MAX/MIN intraday — Must start at 04:00.

Complete examples

Condition	Meaning
`[daily][0][close][unadjusted] > 0.01`	Today’s close exists (minimal filter).
`[daily][0][open][unadjusted] > 0.15` and `< 15`	Open in $0.15–$15.
`[daily][-1][close][adjusted] > [daily][-1][open][adjusted]`	Yesterday green.
`(([daily][0][open][adjusted] - [daily][-1][close][adjusted]) / [daily][-1][close][adjusted] * 100) > 70`	Gap up > 70%.
`([daily][-20][-1][MAX][high][adjusted] / [daily][-20][-1][MIN][low][adjusted] - 1) * 100 > 20`	20-day range (high/low) > 20%.
`[intraday][0][04:00][16:00][SUM][volume][unadjusted] > 0`	Session has some volume.
`[intraday][0][04:00][09:29][SUM][volume][unadjusted] > 100000`	Premarket volume > 100k.
`[intraday][0][04:00][16:00][MAX][high][unadjusted] > 1.5 * [intraday][0][04:00][16:00][FIRST][open][unadjusted]`	Session high ≥ 50% above session open.

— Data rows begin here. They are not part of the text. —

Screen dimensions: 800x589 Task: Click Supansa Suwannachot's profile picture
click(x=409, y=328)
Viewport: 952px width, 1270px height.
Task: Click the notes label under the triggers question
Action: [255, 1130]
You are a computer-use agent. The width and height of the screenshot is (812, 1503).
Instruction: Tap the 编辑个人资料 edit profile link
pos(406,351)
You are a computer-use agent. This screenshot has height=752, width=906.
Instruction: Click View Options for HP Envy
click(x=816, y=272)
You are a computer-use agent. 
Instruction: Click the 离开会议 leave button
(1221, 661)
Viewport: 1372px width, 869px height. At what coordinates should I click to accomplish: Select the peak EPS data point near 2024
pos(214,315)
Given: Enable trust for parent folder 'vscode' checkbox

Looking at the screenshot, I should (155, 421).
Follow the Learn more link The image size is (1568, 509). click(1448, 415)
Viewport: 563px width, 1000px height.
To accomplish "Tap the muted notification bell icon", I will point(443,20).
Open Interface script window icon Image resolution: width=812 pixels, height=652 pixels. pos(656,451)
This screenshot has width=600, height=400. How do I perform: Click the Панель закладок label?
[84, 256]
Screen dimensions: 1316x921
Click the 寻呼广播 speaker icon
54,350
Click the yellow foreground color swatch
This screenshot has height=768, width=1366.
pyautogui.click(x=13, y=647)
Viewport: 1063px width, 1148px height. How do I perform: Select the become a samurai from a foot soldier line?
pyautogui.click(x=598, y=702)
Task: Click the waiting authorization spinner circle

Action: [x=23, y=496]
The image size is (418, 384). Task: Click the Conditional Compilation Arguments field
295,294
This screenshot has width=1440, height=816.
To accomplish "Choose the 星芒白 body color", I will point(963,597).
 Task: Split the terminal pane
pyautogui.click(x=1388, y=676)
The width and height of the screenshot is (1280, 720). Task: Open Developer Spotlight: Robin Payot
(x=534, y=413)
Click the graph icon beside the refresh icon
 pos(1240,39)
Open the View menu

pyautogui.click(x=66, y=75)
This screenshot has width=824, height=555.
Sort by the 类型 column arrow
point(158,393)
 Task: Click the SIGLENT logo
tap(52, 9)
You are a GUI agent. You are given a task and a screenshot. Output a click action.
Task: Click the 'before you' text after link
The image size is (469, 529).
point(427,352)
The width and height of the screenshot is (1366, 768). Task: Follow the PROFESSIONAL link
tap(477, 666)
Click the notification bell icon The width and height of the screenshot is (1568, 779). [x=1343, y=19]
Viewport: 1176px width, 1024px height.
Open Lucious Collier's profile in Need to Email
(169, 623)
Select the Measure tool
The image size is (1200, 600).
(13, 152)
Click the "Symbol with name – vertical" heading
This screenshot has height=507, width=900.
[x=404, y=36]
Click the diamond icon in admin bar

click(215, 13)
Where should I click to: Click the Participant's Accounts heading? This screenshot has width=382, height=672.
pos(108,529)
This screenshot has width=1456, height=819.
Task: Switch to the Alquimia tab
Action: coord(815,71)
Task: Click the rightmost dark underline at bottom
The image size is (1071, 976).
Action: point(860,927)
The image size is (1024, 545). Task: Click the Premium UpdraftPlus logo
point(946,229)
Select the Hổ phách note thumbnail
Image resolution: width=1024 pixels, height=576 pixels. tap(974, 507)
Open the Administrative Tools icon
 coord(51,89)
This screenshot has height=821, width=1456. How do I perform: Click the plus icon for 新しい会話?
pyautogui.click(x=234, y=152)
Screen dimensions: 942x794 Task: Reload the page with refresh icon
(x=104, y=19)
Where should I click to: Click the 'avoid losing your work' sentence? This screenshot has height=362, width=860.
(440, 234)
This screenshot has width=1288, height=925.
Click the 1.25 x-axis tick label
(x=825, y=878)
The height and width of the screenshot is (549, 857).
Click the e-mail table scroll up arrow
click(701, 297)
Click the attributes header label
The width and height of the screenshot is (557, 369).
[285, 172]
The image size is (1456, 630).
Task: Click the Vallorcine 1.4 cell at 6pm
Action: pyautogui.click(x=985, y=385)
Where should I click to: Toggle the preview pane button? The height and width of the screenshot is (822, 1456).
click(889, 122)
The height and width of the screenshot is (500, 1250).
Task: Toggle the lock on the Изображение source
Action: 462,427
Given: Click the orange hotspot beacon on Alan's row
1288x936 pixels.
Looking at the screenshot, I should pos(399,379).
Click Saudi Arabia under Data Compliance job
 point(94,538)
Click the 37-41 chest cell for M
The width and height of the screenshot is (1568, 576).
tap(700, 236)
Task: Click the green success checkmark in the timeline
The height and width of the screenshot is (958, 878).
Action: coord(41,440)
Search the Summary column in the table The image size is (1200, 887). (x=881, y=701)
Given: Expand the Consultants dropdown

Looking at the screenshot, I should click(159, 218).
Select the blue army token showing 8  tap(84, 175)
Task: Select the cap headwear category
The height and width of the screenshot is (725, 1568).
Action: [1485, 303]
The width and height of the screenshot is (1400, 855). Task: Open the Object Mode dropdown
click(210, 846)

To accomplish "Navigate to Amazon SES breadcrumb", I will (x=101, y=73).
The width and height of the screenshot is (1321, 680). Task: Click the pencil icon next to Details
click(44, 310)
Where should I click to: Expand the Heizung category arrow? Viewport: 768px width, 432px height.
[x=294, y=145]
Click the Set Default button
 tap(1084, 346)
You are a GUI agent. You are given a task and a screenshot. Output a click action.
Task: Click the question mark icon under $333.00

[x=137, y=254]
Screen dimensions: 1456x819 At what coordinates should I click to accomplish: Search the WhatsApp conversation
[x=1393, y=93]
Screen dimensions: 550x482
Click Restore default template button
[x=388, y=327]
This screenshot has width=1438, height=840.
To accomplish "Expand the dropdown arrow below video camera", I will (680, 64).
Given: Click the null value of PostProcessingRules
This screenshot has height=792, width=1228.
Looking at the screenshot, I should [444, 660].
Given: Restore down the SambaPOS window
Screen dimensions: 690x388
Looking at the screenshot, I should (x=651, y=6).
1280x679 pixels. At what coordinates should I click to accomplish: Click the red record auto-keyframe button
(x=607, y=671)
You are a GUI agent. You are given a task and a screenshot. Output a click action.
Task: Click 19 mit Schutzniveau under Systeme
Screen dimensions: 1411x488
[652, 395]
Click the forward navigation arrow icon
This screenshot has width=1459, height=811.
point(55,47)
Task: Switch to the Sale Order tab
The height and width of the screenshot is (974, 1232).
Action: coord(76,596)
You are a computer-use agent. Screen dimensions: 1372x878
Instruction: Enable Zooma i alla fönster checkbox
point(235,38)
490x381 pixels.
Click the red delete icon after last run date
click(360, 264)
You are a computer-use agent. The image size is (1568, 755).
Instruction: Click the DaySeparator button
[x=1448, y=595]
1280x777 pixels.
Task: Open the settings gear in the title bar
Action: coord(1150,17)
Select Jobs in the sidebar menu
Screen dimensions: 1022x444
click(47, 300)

Invariants (engine guarantees)

Daily: only offsets 0 and negative; no future dates.
Intraday OHLC: must be unadjusted; volume may be adjusted or unadjusted.
Intraday window: any HH:MM–HH:MM within 04:00–19:59 ET; MAX/MIN require start 04:00.
When comparing two days in daily expressions, use the same adjustment on both sides.

Implementation: strategy_validator.py (load + validate), backtester_engine.py (BacktesterEngine, ExecutionEngine, PortfolioEngine, ConditionEvaluator), scanner_engine.py (DSLParser, Compiler), run_backtest.py (orchestration).